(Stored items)
______
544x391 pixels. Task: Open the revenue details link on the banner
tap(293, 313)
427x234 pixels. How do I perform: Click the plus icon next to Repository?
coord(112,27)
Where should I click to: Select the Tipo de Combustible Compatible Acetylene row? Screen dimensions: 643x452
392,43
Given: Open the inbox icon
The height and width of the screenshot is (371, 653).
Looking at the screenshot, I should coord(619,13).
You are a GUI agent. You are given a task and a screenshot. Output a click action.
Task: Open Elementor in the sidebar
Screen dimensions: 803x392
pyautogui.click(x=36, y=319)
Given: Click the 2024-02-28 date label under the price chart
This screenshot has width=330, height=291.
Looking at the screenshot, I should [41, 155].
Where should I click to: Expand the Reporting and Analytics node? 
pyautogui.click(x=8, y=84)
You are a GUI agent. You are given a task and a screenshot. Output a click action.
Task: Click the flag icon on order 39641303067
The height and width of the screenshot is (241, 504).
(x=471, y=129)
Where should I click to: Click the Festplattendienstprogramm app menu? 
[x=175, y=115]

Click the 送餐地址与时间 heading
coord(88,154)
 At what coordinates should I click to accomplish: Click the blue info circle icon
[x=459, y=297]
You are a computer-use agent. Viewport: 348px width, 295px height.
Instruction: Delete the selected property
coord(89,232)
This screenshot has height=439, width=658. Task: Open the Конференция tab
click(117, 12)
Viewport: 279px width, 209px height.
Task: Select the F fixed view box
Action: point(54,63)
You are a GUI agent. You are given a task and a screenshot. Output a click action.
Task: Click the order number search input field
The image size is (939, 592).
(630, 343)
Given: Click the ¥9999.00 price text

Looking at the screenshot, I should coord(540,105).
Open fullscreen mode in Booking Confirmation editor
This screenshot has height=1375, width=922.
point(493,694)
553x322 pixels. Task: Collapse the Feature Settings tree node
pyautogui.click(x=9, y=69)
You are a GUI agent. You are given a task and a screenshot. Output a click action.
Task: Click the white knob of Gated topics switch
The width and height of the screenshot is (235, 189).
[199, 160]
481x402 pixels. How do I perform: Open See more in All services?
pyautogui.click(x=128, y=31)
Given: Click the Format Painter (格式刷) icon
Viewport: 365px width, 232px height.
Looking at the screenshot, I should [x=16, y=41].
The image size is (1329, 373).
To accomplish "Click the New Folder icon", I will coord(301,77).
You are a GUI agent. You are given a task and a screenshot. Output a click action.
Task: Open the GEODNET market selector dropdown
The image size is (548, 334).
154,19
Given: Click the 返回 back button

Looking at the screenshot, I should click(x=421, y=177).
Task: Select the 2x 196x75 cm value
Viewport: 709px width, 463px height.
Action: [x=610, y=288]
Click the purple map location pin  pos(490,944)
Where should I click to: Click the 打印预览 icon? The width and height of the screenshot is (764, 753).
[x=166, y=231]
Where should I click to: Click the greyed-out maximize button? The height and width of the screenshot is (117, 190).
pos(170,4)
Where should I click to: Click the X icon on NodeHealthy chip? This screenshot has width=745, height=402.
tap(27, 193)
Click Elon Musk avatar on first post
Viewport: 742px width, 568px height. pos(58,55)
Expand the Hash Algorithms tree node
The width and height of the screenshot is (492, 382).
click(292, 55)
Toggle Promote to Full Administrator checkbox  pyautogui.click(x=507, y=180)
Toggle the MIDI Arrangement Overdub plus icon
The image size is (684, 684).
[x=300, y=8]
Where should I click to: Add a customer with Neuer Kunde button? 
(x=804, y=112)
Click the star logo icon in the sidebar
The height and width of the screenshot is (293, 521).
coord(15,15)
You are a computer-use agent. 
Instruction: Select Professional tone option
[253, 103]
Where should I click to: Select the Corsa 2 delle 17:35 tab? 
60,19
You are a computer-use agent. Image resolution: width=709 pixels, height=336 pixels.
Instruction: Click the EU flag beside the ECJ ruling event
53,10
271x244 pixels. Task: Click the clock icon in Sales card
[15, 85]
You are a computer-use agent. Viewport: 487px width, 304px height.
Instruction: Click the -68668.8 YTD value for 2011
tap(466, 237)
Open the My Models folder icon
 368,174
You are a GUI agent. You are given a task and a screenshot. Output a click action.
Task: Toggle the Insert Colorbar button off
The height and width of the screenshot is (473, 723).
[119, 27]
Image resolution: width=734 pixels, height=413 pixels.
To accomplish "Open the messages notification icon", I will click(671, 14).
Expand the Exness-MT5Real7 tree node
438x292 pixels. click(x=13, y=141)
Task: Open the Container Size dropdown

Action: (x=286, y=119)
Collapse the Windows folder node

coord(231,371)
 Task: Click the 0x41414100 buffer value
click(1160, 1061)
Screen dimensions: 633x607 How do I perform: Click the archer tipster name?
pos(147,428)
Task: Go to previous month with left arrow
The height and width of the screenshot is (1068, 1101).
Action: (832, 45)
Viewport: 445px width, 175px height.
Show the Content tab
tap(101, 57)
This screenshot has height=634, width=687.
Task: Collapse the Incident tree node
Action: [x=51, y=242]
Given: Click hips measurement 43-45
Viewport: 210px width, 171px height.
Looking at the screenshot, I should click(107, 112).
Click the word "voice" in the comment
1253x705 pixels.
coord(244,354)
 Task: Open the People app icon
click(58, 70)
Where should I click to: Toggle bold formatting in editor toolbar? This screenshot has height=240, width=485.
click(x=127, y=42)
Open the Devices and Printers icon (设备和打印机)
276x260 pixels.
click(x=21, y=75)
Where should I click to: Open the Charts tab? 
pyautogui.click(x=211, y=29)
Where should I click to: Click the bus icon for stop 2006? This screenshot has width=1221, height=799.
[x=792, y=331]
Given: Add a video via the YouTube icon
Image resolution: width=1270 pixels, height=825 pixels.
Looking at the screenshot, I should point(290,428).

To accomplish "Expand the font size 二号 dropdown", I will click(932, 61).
______
Beginning at the line that holds "Show the Content tab", reproduce the lines exactly up to and including the final line of the entries.

Show the Content tab
tap(101, 57)
This screenshot has height=634, width=687.
Task: Collapse the Incident tree node
Action: [x=51, y=242]
Given: Click hips measurement 43-45
Viewport: 210px width, 171px height.
Looking at the screenshot, I should click(107, 112).
Click the word "voice" in the comment
1253x705 pixels.
coord(244,354)
 Task: Open the People app icon
click(58, 70)
Where should I click to: Toggle bold formatting in editor toolbar? This screenshot has height=240, width=485.
click(x=127, y=42)
Open the Devices and Printers icon (设备和打印机)
276x260 pixels.
click(x=21, y=75)
Where should I click to: Open the Charts tab? 
pyautogui.click(x=211, y=29)
Where should I click to: Click the bus icon for stop 2006? This screenshot has width=1221, height=799.
[x=792, y=331]
Given: Add a video via the YouTube icon
Image resolution: width=1270 pixels, height=825 pixels.
Looking at the screenshot, I should point(290,428).

To accomplish "Expand the font size 二号 dropdown", I will click(932, 61).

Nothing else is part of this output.